[[ Available data open ]]
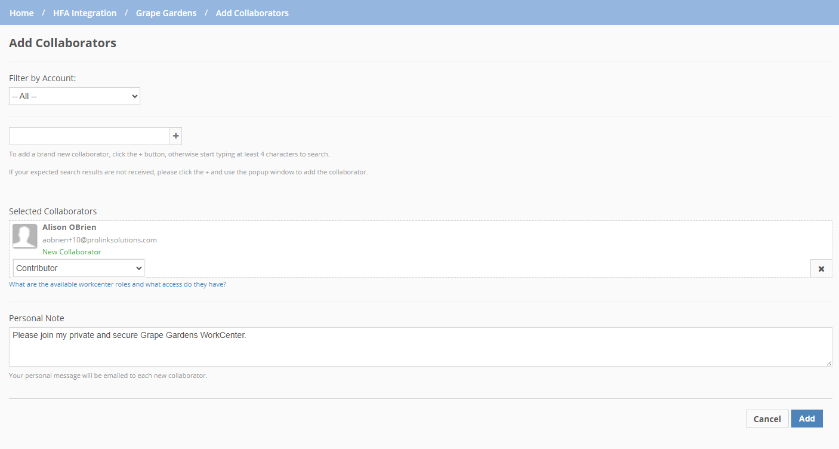Remove Alison OBrien using the x icon
Image resolution: width=839 pixels, height=449 pixels.
(x=821, y=268)
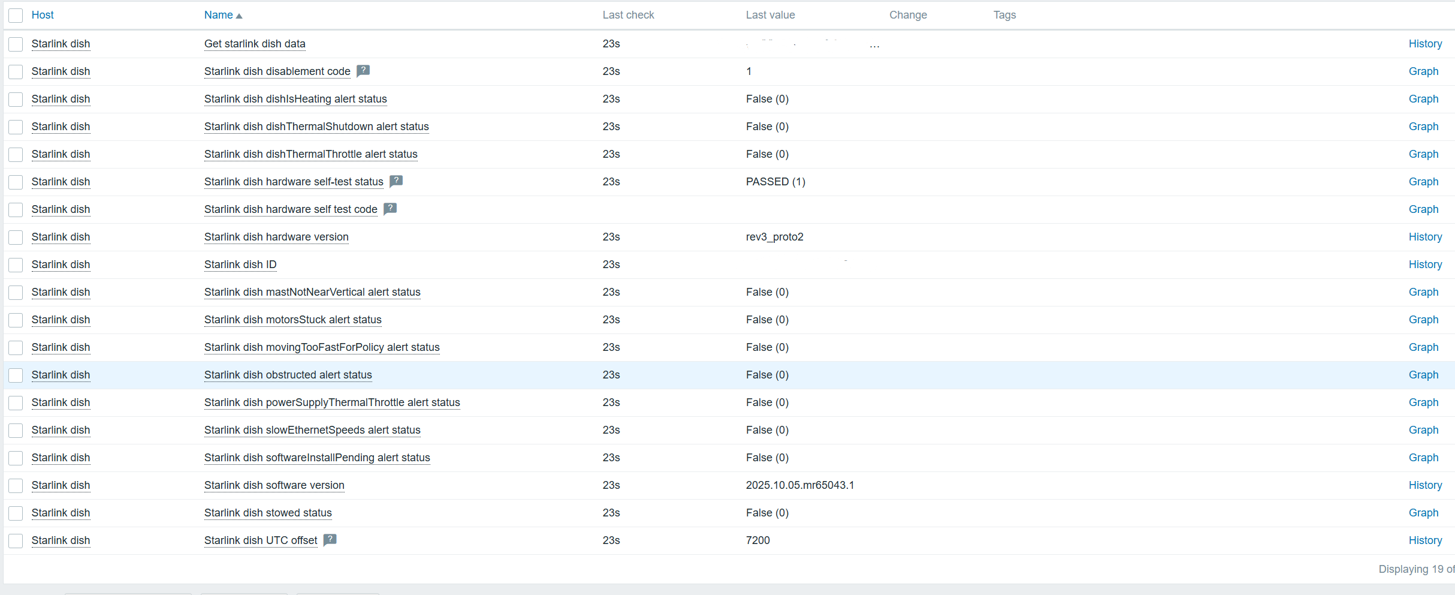This screenshot has height=595, width=1455.
Task: Tick checkbox for Starlink dish software version
Action: 16,485
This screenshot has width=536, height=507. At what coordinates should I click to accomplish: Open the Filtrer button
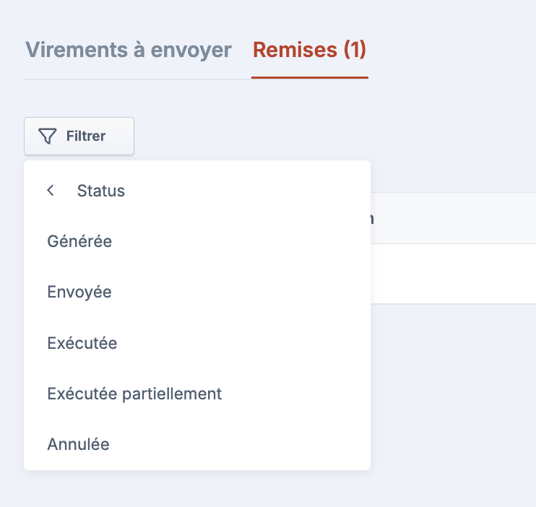[x=79, y=136]
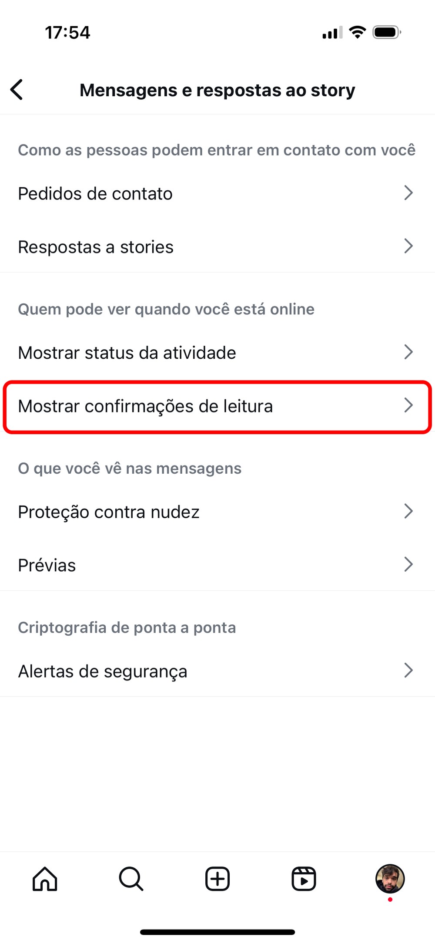This screenshot has height=944, width=435.
Task: Select Pedidos de contato label
Action: point(95,194)
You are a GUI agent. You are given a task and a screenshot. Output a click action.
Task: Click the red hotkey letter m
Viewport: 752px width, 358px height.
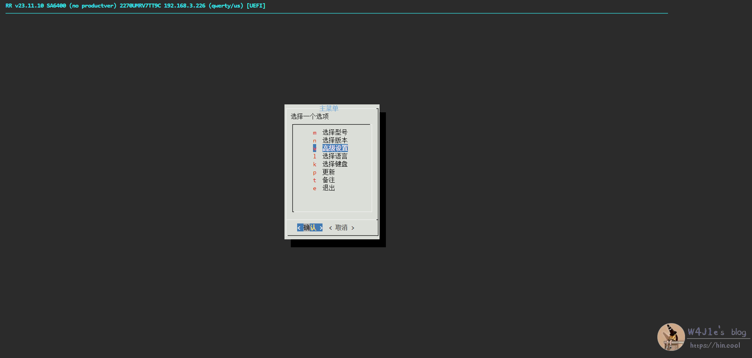[x=315, y=133]

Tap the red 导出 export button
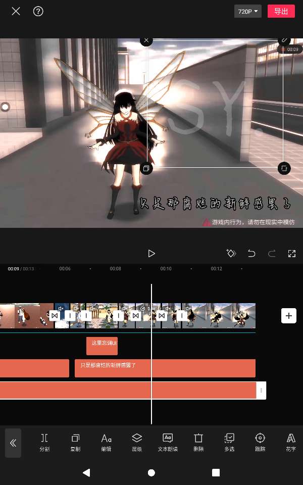(x=281, y=11)
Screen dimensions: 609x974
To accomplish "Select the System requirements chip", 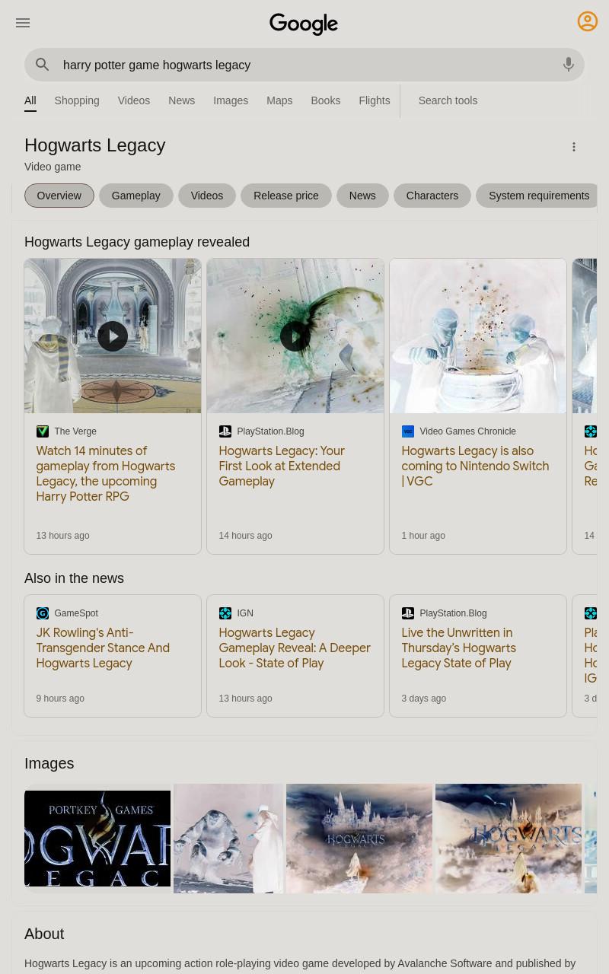I will 539,196.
[[ Available data closed ]]
# Exercise details
Both boundary lines included, write out word for word only the lines above from the one containing "This screenshot has width=536, height=507." to the one containing "You are a GUI", leaving out any pictures.

# Answer to this problem
This screenshot has width=536, height=507. At what coordinates should I click to accomplish: Open the Filtrer button
[x=79, y=136]
This screenshot has height=944, width=435.
Task: Select Pedidos de contato label
Action: point(95,194)
You are a GUI agent. You are given a task and a screenshot. Output a click action.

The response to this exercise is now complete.